Steve Strickland knows the value of systems and processes as the co-founder and president of the fitness franchise Workout Anytime. “You buy a franchise and you adopt the policies, the procedures and systems that are in place and that’s what makes it successful,” he said.
Mark de Gorter, the COO of Workout Anytime, added that systems and processes serve as the foundation for growth for businesses, especially a franchise. “When you’re growing a business, you have to instill this level of structure,” he said. “Otherwise you’re not going to be able to grow efficiently. And again, as Steve mentioned, that’s really why people buy into a franchise in the first place, is to buy-in to a proven model they know has a high degree of success — that if they do the things that the franchise articulates for them to do, they’ll be successful.”
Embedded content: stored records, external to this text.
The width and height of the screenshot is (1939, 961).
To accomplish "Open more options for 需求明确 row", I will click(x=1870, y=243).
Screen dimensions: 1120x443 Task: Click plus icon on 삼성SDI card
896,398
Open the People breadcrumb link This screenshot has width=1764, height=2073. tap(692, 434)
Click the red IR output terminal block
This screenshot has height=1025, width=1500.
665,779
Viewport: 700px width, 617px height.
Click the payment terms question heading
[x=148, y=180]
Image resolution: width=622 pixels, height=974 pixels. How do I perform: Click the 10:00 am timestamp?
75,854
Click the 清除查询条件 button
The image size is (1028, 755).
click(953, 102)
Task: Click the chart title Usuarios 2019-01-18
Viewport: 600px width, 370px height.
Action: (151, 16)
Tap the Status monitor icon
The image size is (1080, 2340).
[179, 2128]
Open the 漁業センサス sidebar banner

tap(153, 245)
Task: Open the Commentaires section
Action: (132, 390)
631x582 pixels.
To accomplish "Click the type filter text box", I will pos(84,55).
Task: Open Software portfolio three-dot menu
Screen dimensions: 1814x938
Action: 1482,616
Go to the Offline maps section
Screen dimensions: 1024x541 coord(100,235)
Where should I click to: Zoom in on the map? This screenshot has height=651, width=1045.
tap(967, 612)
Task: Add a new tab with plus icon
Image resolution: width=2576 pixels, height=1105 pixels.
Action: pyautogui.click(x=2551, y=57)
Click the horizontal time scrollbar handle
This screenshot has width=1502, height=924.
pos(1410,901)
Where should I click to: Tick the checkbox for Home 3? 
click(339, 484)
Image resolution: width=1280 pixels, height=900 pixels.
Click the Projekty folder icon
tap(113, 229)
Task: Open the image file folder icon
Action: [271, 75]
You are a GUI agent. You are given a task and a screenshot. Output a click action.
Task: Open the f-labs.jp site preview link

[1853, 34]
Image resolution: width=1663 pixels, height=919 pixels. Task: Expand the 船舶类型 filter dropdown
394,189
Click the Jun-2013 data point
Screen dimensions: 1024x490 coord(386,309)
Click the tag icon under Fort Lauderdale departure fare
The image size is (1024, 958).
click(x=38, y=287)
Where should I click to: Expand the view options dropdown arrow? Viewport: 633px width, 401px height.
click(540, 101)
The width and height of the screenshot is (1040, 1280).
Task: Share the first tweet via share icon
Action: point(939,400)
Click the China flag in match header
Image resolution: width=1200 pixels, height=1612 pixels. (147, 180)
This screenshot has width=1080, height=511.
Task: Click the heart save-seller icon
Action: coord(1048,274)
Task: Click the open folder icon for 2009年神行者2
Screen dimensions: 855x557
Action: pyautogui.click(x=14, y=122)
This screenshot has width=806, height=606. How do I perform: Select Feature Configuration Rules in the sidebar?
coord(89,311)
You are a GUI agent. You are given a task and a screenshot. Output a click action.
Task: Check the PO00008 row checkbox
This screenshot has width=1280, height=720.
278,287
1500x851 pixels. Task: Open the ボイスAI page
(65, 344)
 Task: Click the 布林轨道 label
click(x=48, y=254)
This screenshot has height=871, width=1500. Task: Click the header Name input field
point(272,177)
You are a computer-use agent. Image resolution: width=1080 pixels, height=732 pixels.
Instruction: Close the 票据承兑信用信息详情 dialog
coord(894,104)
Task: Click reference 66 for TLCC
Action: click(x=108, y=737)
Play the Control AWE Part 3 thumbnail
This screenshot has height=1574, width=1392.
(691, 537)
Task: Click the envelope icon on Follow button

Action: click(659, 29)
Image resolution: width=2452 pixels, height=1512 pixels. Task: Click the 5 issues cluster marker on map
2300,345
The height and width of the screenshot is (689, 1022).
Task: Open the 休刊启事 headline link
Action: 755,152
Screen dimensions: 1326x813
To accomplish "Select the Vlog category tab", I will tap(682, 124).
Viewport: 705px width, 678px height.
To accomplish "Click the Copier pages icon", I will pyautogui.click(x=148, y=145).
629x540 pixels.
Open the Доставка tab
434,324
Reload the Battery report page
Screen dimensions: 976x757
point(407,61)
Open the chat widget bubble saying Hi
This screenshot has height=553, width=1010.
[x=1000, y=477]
You don’t have to have a franchise model to benefit from systems and processes As Gill Corkindale writes for Harvard Business Review, “Poor organizational design and structure results in a bewildering morass of contradictions: confusion within roles, a lack of coordination among functions, failure to share ideas, and slow decision-making bring managers unnecessary complexity, stress, and conflict. Often those at the top of an organization are oblivious to these problems or, worse, pass them off as or challenges to overcome or opportunities to develop.”
Systems and processes should be developed in all aspects of your organization and in all positions, from sales and marketing to personal training and management roles.
In addition, having systems and processes for your business doesn’t mean you have to kill your team’s creativity, or “entrepreneurial spirit,” as Workout Anytime calls it.
In fact, Strickland believes that’s one of the company’s greatest strengths. “We’ve been able to grow without killing the entrepreneurial spirit of the company, which is really the strength of our company,” he said.
The key is knowing where your team needs operational procedures to support them, and where to allow for creativity.
“The entrepreneurial spirit is one of the things we continue to push,” said de Gorter.